GOAL: Please change "column header" to "column heading" in the rows between the lines holding "Task: Click the 添加自选 button" and "Action: (508, 80)", inclusive. Return only those lines, with everything else left as it is.
====== RECORDS PROVIDED ======
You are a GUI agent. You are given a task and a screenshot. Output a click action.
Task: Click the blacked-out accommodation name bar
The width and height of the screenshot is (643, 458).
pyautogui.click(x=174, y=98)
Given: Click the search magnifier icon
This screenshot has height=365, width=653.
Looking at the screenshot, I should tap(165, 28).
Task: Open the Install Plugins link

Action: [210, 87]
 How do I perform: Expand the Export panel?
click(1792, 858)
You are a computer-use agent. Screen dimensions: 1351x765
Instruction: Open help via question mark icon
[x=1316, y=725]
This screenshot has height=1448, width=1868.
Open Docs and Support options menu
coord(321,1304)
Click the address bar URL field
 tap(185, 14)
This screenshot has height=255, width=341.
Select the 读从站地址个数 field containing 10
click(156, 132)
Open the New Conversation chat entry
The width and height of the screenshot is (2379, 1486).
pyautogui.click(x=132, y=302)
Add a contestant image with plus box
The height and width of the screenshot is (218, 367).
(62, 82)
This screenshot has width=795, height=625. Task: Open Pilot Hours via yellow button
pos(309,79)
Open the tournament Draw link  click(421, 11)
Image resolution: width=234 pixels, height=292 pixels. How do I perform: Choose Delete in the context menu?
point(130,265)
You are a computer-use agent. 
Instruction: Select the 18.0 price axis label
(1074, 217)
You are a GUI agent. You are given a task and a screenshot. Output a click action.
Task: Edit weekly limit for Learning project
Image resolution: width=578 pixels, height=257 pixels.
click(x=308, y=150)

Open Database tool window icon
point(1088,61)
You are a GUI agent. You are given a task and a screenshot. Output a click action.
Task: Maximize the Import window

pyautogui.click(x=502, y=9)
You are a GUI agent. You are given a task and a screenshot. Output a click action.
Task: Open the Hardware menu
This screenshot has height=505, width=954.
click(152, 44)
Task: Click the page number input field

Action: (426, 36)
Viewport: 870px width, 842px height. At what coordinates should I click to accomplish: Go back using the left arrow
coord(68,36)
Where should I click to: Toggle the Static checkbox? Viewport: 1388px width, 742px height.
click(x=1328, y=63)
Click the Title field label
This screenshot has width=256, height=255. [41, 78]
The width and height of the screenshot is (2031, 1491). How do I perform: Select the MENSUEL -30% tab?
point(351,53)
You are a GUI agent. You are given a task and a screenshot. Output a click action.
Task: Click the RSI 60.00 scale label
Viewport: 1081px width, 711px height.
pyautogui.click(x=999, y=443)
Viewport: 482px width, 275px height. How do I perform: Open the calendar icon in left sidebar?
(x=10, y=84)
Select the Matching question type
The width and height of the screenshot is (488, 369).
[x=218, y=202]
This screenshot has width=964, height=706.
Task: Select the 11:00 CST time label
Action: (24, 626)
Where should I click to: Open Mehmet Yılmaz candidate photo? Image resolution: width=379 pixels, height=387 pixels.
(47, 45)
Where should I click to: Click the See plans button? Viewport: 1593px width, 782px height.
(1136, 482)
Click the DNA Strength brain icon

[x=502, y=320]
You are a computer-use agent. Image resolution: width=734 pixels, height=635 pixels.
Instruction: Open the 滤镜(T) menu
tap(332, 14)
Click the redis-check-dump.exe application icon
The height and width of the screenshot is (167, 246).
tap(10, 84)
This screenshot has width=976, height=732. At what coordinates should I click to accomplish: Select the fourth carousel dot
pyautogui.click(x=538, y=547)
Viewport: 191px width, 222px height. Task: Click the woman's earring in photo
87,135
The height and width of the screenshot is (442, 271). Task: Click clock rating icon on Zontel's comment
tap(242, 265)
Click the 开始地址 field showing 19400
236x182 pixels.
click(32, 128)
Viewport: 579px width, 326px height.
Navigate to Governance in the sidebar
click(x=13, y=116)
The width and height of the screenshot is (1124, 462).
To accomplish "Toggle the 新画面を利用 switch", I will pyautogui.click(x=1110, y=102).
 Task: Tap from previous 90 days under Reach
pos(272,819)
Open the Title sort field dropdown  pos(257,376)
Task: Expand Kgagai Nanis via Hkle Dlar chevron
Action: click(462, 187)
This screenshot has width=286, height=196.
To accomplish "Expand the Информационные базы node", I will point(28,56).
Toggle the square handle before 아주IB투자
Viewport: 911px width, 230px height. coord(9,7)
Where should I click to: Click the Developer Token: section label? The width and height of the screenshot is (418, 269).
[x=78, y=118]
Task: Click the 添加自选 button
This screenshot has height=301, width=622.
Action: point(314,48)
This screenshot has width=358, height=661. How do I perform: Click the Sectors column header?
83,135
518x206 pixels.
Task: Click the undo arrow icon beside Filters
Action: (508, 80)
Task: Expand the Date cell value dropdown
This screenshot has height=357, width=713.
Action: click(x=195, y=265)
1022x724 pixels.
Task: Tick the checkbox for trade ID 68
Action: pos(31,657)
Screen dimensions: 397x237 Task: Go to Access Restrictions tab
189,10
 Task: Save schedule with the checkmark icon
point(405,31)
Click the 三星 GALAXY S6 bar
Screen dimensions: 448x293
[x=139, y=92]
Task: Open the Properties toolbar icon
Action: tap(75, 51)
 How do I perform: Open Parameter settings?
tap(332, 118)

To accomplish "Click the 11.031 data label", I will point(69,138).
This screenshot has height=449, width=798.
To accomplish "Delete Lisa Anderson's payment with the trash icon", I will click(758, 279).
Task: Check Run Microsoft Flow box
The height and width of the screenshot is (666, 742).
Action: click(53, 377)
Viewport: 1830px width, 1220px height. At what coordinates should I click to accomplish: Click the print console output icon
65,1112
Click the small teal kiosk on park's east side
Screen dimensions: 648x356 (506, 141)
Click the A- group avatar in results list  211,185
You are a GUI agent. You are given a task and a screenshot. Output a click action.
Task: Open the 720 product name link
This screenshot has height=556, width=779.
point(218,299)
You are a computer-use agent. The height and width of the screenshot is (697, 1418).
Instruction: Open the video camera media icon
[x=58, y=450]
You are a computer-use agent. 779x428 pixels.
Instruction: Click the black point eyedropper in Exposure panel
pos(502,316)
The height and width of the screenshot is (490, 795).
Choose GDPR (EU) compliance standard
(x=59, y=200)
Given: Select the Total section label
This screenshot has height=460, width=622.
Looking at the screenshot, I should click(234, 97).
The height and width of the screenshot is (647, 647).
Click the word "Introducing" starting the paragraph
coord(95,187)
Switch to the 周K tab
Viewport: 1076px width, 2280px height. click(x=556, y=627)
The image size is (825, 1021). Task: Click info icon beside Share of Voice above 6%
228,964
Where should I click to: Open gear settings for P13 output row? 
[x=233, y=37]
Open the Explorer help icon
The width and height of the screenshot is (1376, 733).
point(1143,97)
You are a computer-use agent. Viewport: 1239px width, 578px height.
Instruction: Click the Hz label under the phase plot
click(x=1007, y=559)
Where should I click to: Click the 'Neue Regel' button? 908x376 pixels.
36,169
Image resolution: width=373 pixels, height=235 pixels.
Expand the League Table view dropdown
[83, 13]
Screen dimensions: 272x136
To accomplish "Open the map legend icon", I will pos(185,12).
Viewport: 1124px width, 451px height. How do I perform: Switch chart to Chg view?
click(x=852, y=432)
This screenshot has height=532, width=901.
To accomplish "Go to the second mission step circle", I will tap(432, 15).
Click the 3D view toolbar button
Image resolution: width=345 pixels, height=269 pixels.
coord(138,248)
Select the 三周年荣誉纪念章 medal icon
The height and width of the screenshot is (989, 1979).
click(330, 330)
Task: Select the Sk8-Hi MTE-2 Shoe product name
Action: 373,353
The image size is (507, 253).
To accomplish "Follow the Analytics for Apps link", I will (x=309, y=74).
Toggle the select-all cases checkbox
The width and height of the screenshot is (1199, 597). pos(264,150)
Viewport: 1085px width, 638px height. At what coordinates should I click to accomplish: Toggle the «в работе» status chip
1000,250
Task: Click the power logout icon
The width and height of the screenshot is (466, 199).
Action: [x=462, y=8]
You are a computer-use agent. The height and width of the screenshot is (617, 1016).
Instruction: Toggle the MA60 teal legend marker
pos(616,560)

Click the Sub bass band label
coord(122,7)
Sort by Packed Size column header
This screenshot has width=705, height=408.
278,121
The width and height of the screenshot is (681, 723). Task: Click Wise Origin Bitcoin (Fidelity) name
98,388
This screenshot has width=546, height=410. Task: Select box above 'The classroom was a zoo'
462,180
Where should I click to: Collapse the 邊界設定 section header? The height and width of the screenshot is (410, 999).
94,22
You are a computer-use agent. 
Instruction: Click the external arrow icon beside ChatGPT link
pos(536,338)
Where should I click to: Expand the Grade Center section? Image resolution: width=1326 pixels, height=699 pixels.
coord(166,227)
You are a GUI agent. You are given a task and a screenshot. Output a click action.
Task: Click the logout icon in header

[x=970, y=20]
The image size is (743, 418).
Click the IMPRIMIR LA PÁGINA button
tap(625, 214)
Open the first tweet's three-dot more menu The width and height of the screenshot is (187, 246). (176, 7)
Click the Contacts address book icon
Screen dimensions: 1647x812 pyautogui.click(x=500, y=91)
======
TASK RESULT:
Task: Click the 添加自选 button
This screenshot has height=301, width=622.
Action: point(314,48)
This screenshot has width=358, height=661. How do I perform: Click the Sectors column heading?
83,135
518x206 pixels.
Task: Click the undo arrow icon beside Filters
Action: (508, 80)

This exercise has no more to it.